++++ Data for review
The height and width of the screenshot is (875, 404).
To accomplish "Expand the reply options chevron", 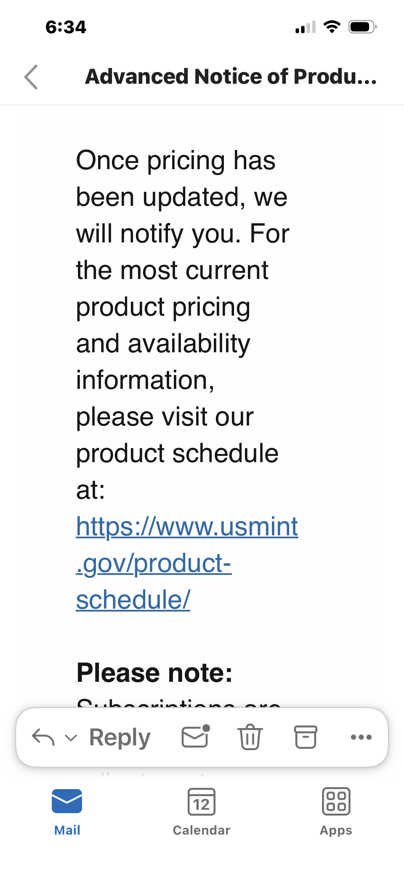I will tap(71, 737).
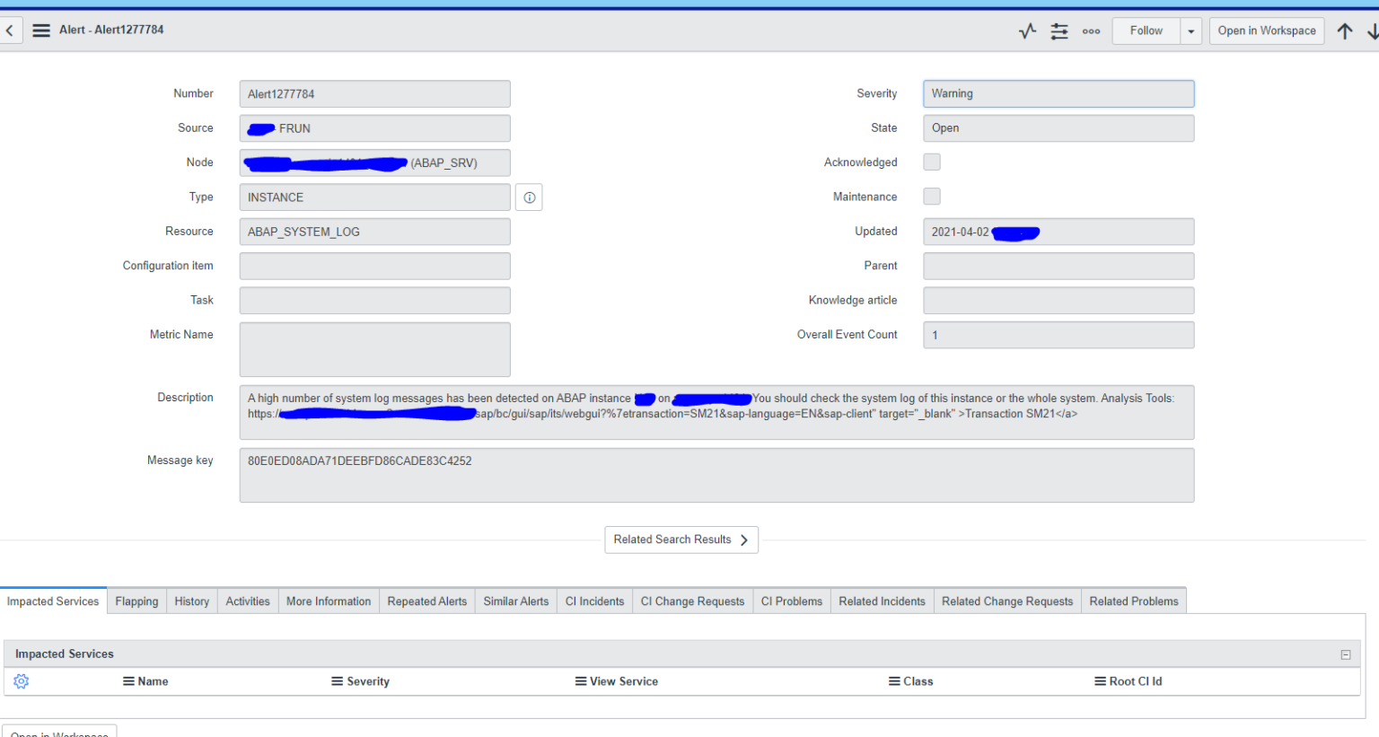Screen dimensions: 1379x737
Task: Select the Flapping tab
Action: [136, 601]
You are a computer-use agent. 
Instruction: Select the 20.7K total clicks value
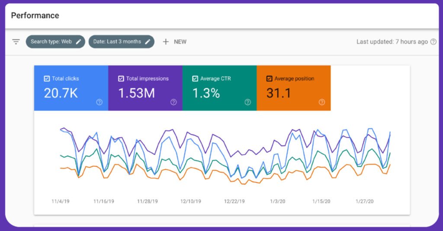61,93

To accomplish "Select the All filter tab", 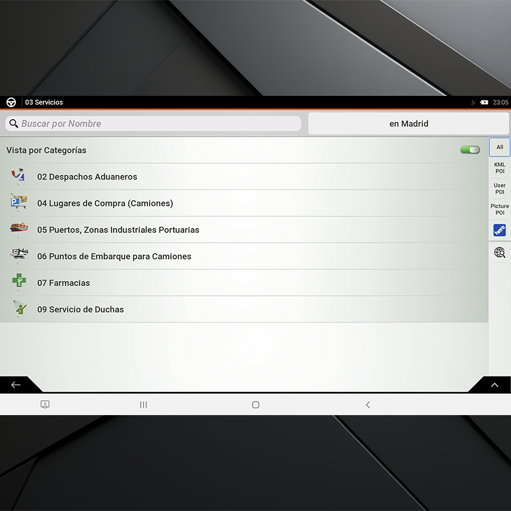I will coord(499,147).
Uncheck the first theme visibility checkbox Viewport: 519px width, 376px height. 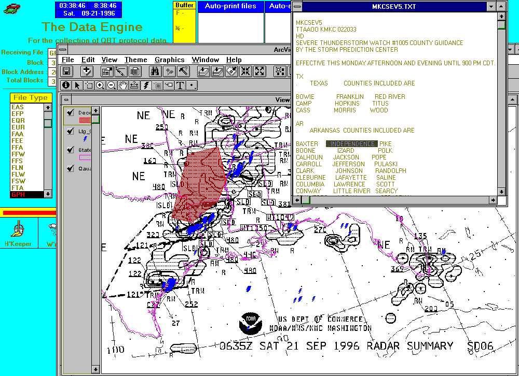(71, 112)
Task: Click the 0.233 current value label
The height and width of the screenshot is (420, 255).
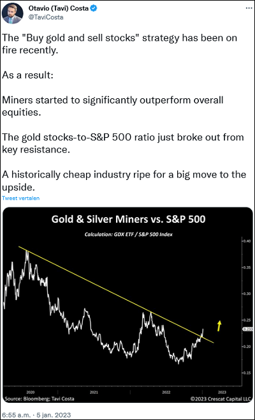Action: click(247, 329)
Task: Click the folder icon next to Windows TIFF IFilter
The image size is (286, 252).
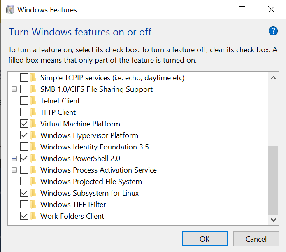Action: coord(33,205)
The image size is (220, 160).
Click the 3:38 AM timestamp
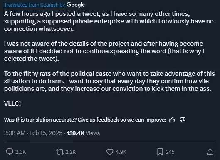(x=15, y=133)
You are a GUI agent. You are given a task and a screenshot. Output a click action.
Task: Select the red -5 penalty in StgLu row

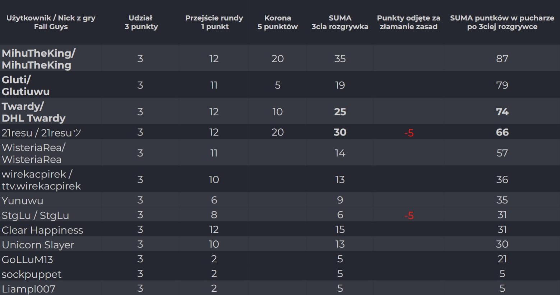pyautogui.click(x=409, y=216)
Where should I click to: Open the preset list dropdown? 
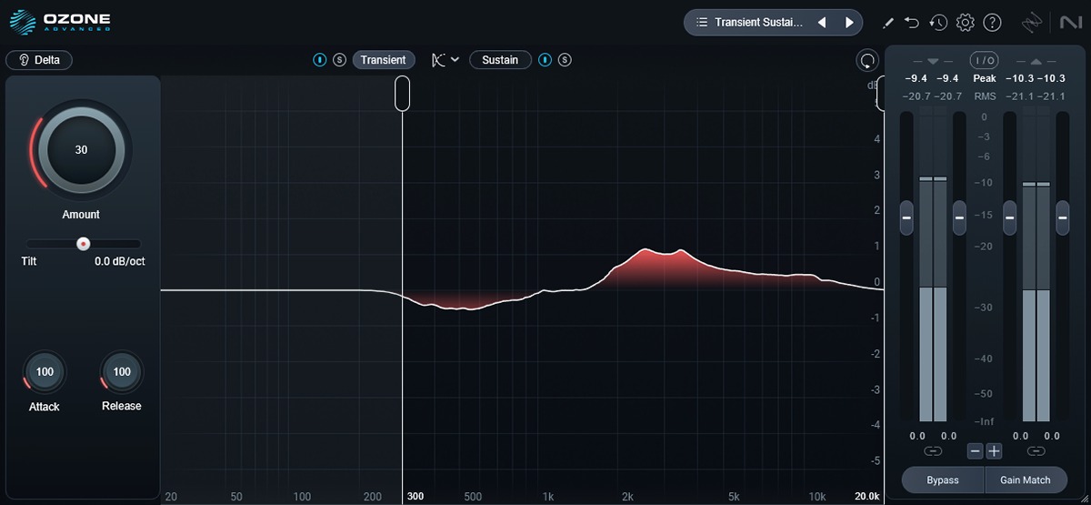(x=750, y=22)
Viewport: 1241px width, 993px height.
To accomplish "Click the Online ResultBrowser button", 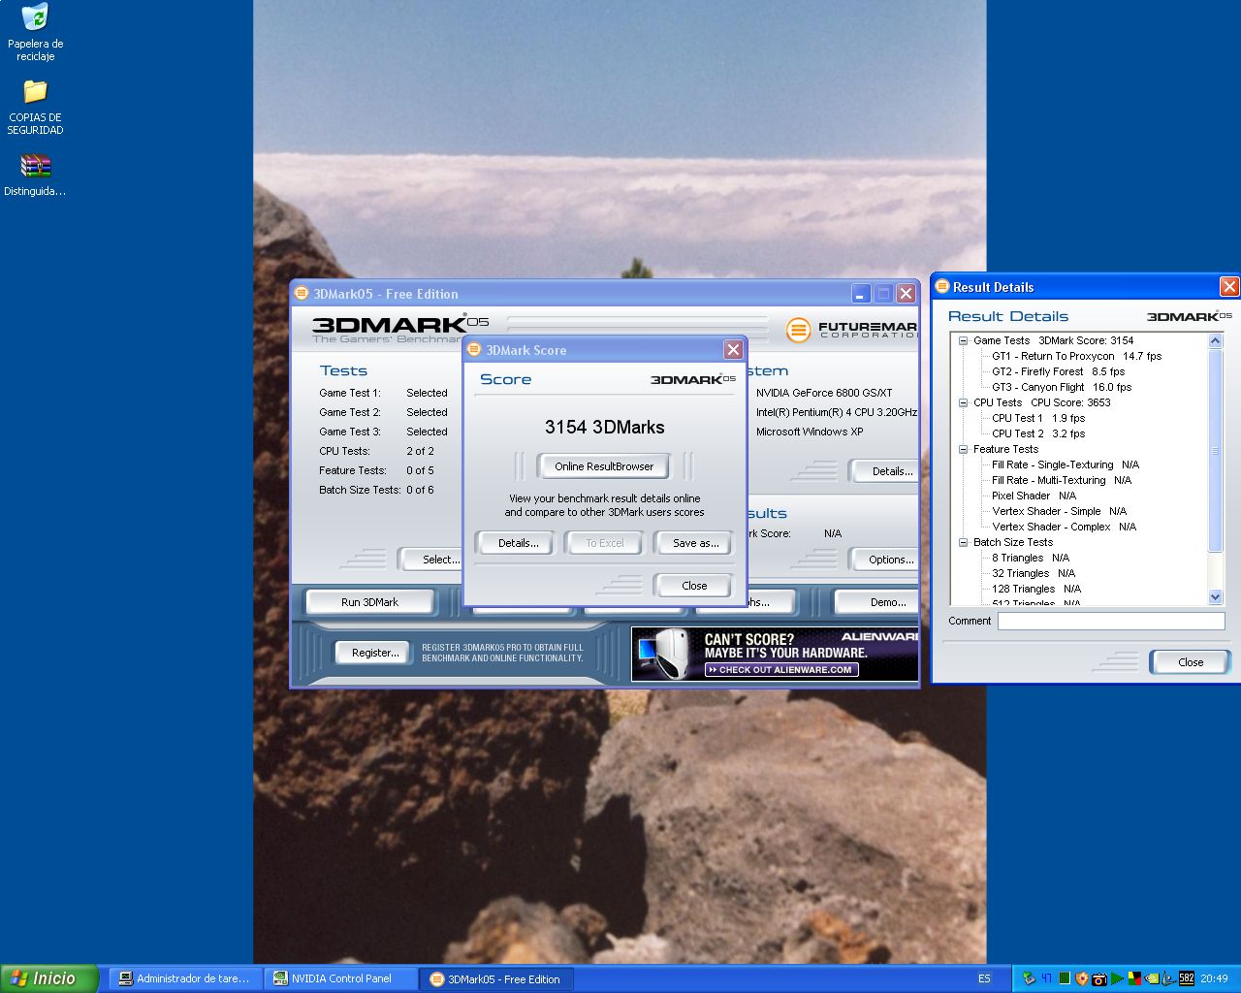I will (603, 466).
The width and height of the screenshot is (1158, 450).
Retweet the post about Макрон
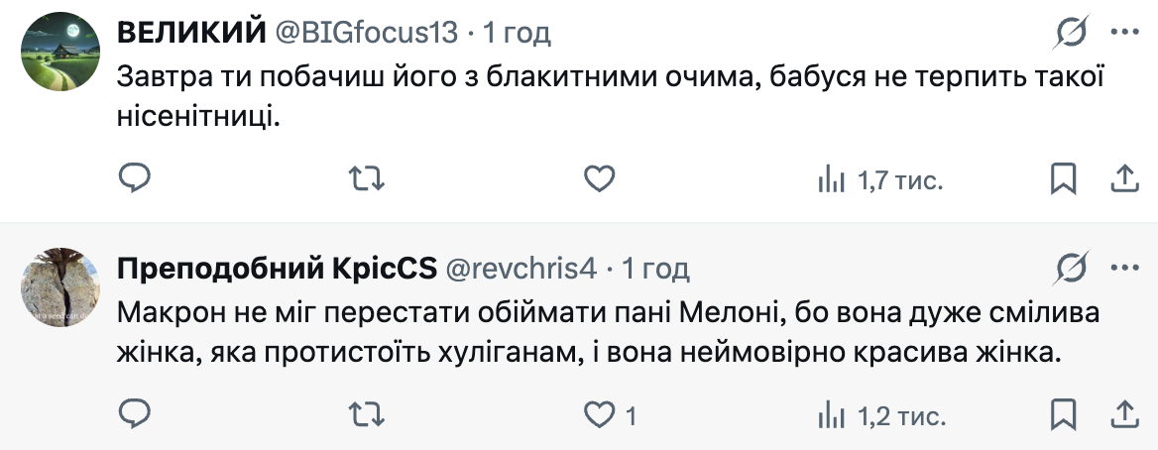coord(368,414)
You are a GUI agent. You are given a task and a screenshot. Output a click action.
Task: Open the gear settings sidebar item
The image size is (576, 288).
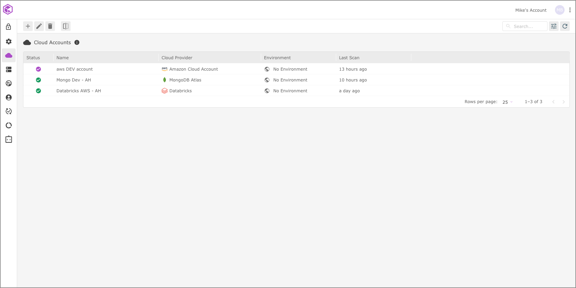click(9, 41)
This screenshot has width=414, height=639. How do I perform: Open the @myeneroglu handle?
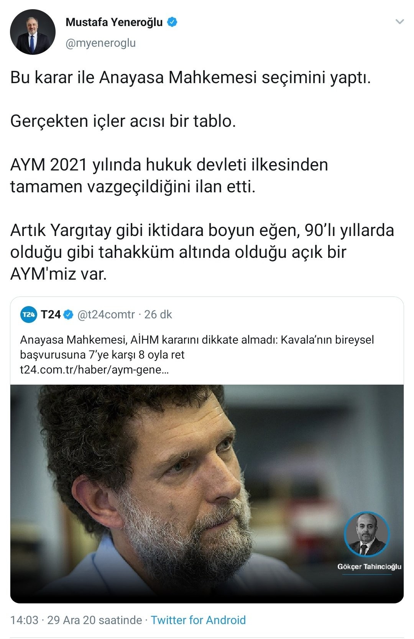tap(101, 43)
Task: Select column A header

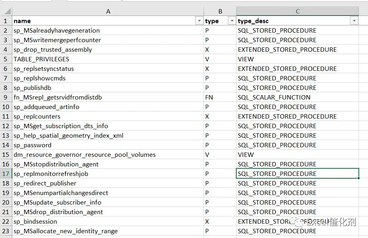Action: (x=108, y=11)
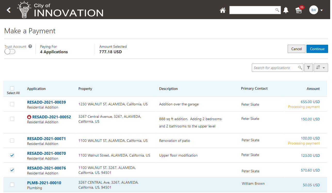Click the Amount column header

(x=313, y=89)
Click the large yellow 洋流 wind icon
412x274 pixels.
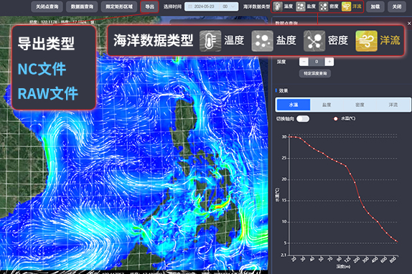[x=366, y=41]
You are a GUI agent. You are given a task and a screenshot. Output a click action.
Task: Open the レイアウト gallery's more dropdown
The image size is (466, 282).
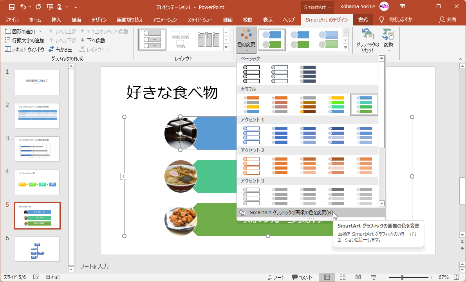[226, 47]
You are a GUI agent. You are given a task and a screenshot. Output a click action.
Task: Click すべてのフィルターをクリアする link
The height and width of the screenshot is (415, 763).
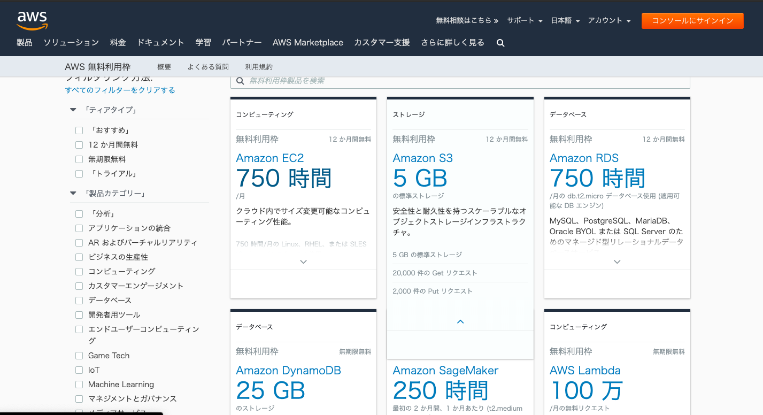tap(120, 90)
++++++++
Exercise requirements: Your answer must be the lines from the one holding "Click the large yellow 洋流 wind icon" through the final line of the records above, exactly as written and without any pictures.

Answer to this task:
Click the large yellow 洋流 wind icon
412x274 pixels.
[x=366, y=41]
You are a GUI agent. You are given a task and a screenshot. Output a click action.
Task: Open the レイアウト gallery's more dropdown
The image size is (466, 282).
[226, 47]
You are a GUI agent. You are given a task and a screenshot. Output a click action.
Task: Click すべてのフィルターをクリアする link
The height and width of the screenshot is (415, 763).
tap(120, 90)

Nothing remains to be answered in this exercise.